Un homme, après avoir éjaculé, voyait généralement son envie de sexe s'auto-détruire et son érection faiblir. Mais pas Fernand. Pas aujourd'hui. Pas avec ce corps à sa merci. Il avait encore tellement à apprendre, à étudier, à expérimenter. Et devant lui se présentait sûrement la seule occasion de toute son existence.
Fernand se décala, en direction du visage pivoté de la jolie rousse, et libéra son sexe souillé de sperme pour tenter laborieusement de l'insérer dans sa bouche soumise. Hélas, bien qu'il y parvînt, il se heurta aux inconvénients de l'inconscience. Ses va-et-vient ne lui laissèrent pas l'expérience ultime qu'il espérait tant, à cause des dents qui lui rabotaient la peau. Alors il essaya de placer son sexe entre celles-ci et l'intérieur de la joue. Pas vraiment plus agréable, pourtant assez pour qu'une seconde salve de sperme, moins fournie, dévalât en direction des dents de sagesse au bout de plusieurs minutes d'insistance, accompagnée d'un nouveau cri de bête. Orgasme plus intense que le premier, à tel point que Fernand peinait à s'en remettre.
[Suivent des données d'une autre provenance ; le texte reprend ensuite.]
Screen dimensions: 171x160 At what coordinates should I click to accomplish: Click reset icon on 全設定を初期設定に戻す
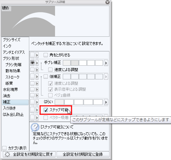7,154
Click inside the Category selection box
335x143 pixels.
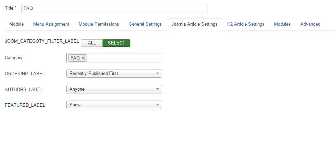123,58
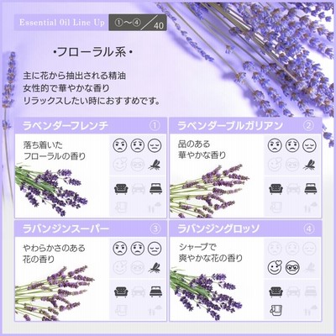Image resolution: width=336 pixels, height=336 pixels.
Task: Click the ラバンジングロッソ title bar
Action: tap(245, 229)
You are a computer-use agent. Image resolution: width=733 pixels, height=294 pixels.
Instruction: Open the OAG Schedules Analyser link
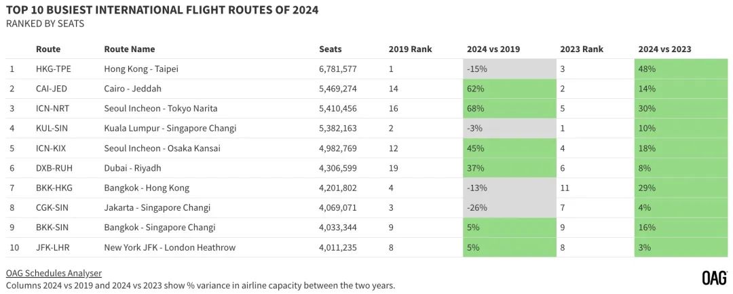[x=54, y=273]
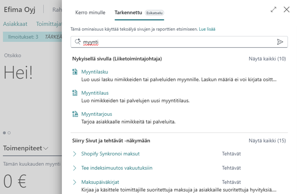Expand the Tee indeksimuutos vakuutuksiin chevron

pyautogui.click(x=75, y=168)
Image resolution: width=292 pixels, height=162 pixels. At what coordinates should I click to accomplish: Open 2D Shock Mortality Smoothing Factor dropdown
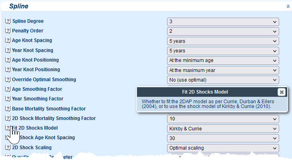[x=223, y=119]
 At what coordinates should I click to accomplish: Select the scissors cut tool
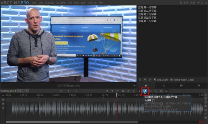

Qu'allait-il faire à présent ? La réponse lui paraissait évidente. Rien de plus que se rhabiller et rentrer tranquillement à la maison, revivant mentalement cette incroyable scène afin de la conserver aussi longtemps que possible dans sa mémoire. Oui, rentrer, car sa verge, d'un rouge érythémateux, avait quelque peu souffert du frottement contre la denture de sa partenaire d'un jour. Mais cela avait vraiment valu le coup.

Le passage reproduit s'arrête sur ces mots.